One of the most common "tort reform" (and "patent litigation reform" and "anti-SLAPP") ideas is to enact "loser pays," in which the side that lost has to pay the attorney’s fees or costs to the side that won.

In theory, "loser pays" (more officially known as "fee-shifting") will create a disincentive against filing frivolous lawsuits.

As you can tell from the linked posts, I’m not a fan of fee-shifting. First, plaintiffs and plaintiffs’ lawyers have ample incentive not to file a weak cases and tremendous incentive not to file frivolous cases, which by definition have no chance of success. Second, fee-shifting punishes plaintiffs for doing nothing more than exercising their civil rights and punishes defendants for doing nothing more than mounting a defense. There are some special cases — e.g., those involving systematic fraud, like with False Claims Act or RICO Act cases — where fee-shifting makes sense, but not for common law tort cases like this one:

The Topeka, Kansas-based Westboro Baptist Church, led by Rev. Fred Phelps, preaches an anti-homosexual message. Members maintain that combat deaths in Iraq and Afghanistan are God’s retribution for America’s tolerance of gay men and lesbian women.

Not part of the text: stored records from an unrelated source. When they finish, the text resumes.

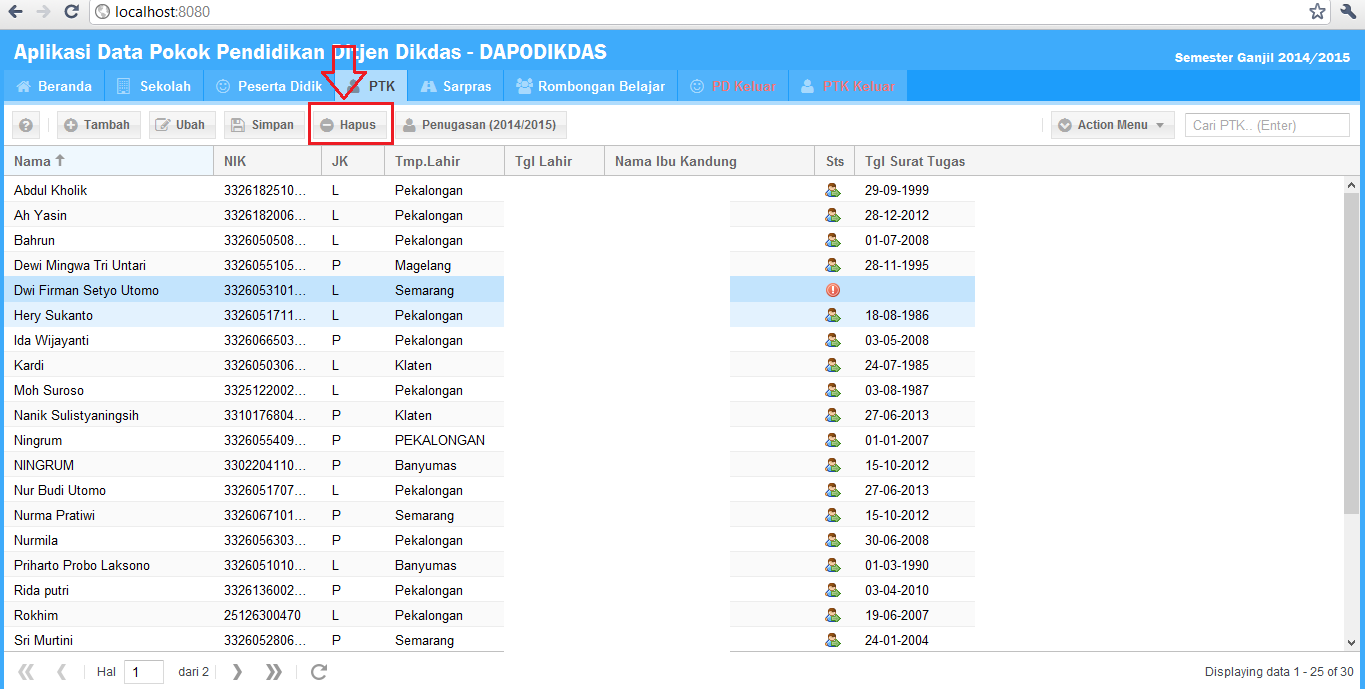1365x689 pixels.
Task: Click the red warning status icon for Dwi Firman
Action: click(833, 290)
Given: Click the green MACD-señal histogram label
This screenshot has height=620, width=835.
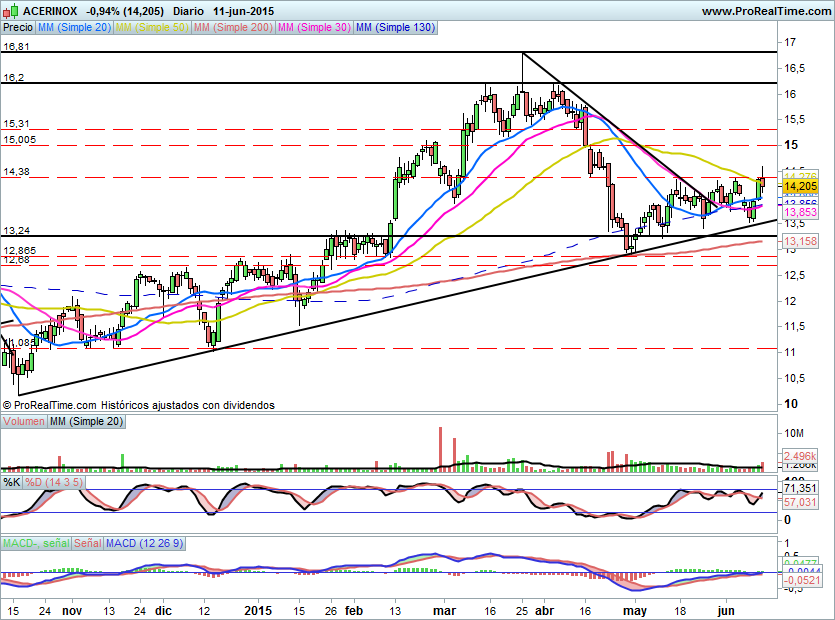Looking at the screenshot, I should point(30,543).
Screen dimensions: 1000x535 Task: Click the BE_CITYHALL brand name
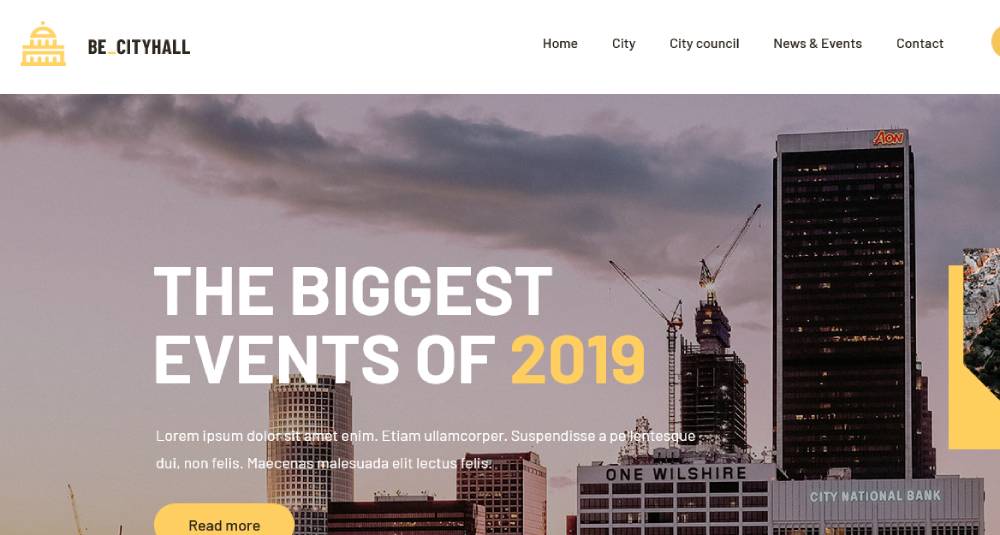138,47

Church members have promoted that agenda with a series of intentionally provocative demonstrations outside funerals of servicemen and women who were killed in combat, during which they chant and hold signs bearing messages such as "Thank God For Dead Soldiers."

Church members staged such a protest outside the funeral for Snyder’s son, Marine Lance Cpl. Matthew Snyder, in Westminster, Md. Snyder’s son was killed in Iraq in 2006 when his Humvee overturned.

Snyder sued.

Does anyone doubt that Snyder was appropriately exercising his right to civil justice? Does anyone believe Synder should not be entitled to have a court and jury assess his claim?

Certainly the District Court and the jury did not: they awarded him $5 million dollars for invasion of privacy and emotional distress.

Westboro Baptist Church appealed. The Federal Rules of Appellate Procedure have their own cost-shifting provision, Rule 39:

(a) Against Whom Assessed. The following rules apply unless the law provides or the court orders otherwise: 

(1) if an appeal is dismissed, costs are taxed against the appellant, unless the parties agree otherwise;
(2) if a judgment is affirmed, costs are taxed against the appellant;
(3) if a judgment is reversed, costs are taxed against the appellee;
(4) if a judgment is affirmed in part, reversed in part, modified, or vacated, costs are taxed only as the court orders. 

The Fourth Circuit Court of Appeals reserved the judgment in Snyder’s favor on First Amendment grounds.

Thus, Synder now owes the Westboro Baptist Church $16,500 in costs. Thankfully there’s no Federal Anti-SLAPP law: if there had been one, Synder would have been on the hook for all of Westboro’s attorney’s fees and costs, not merely the costs on appeal.

Civil it may be, but justice it is not.